The former minister continued: “Don’t judge me by your standards; I have been in politics since 1990. I am not one of those politicians that you think will just come…. I was taken; I have been locked up how many times by this government. I have been prosecuted, unlike most of these politicians you follow for brown envelopes!
“Don’t ever judge me by that standard. I spend; I don’t take and I am not a poor man. I have never been and will never be,” the former minister boasted in the verbal assault that many [NUJ included] have condemned.
NUJ President, Chris Isiguzo, said the former minister’s reaction to the reporter’s question was against “simple decorum and civility” and, therefore, “unacceptable, dishonourable, and reprehensible”.
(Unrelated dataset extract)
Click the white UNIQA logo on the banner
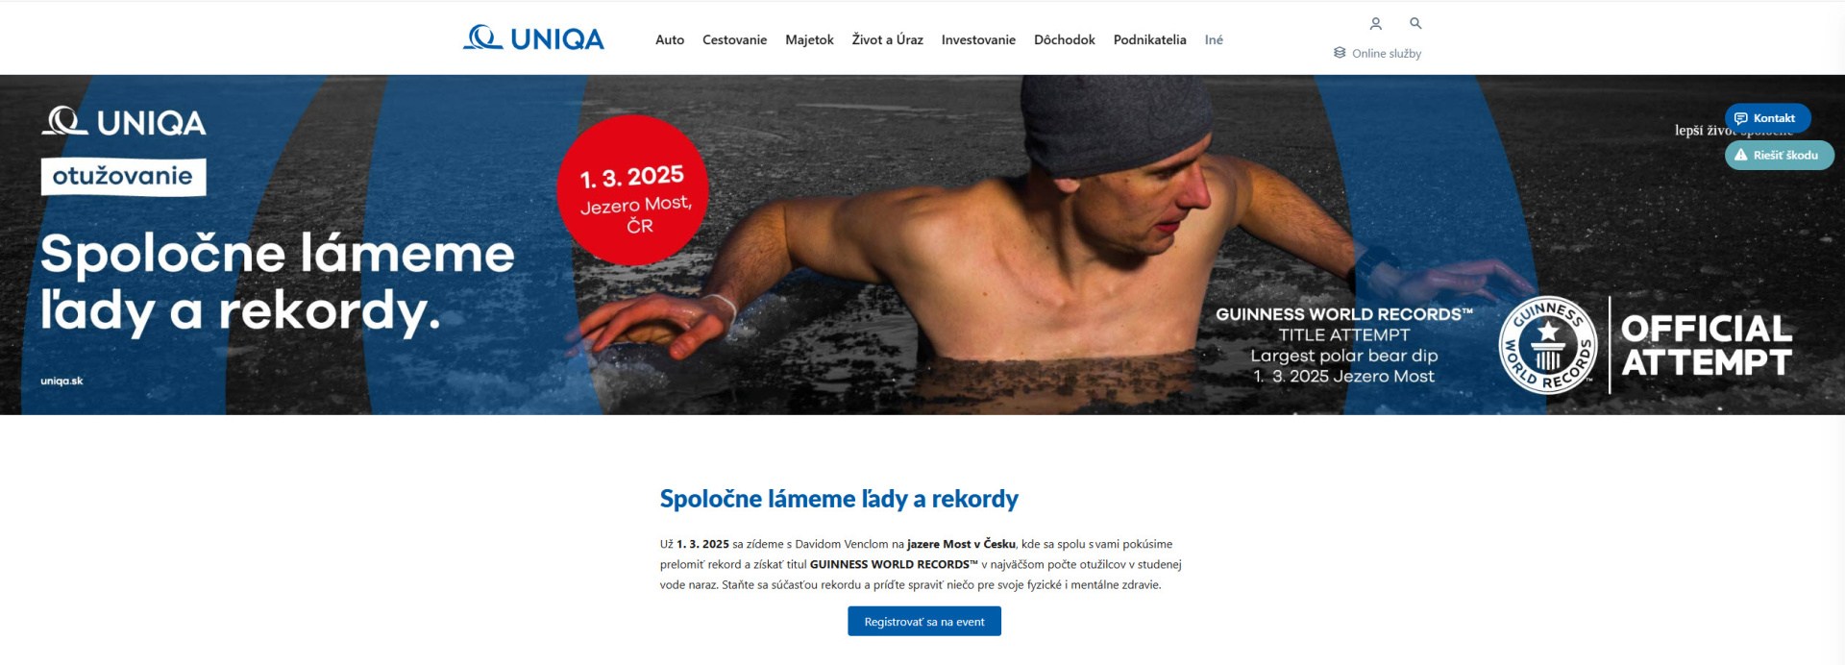 click(x=124, y=122)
He thus demanded a retraction from the ex-minister, noting that by delving into politics and holding political office, Fani Kayode is very conversant with the watchdog role of the media.
“We are more shocked that the same Kayode who had used his social media handles to call leaders to account is querying a journalist’s right to know those behind his nationwide tour.
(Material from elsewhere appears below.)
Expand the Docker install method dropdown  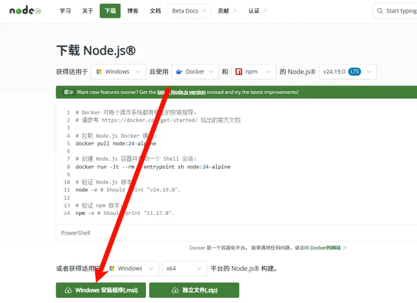[195, 71]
Describing the incident as terribly disappointing, Isiguzo noted that by denigrating the journalist, “Fani Kayode has exposed himself the more as an intolerant and unstable person, who will not want his activities closely scrutinised by the media.”
The man at the centre of it all, however, has a different explanation. Fani-Kayode said during his tour of the South and after a “long and successful press conference…a journalist put up his hand for the last question and said, “Well, we do not know who is bankrolling you.”
The problem here, however, is that there is no way to confirm the exact framing of the “offending” question because the clip that went viral did not feature the question to that ex-minister described as an assertion and an insult.
Assuming, though, what the ex-minister alleged was how the reporter framed his question, the reaction was uncalled for. As a public figure, one would have expected him to handle responsibly any kind of question from a journalist in the course of duty.
Expectedly, the management of Media Trust Limited, publishers of Daily Trust, has come out to completely stand by their reporter, while condemning what they described “reprehensible actions of Femi Fani-Kayode….”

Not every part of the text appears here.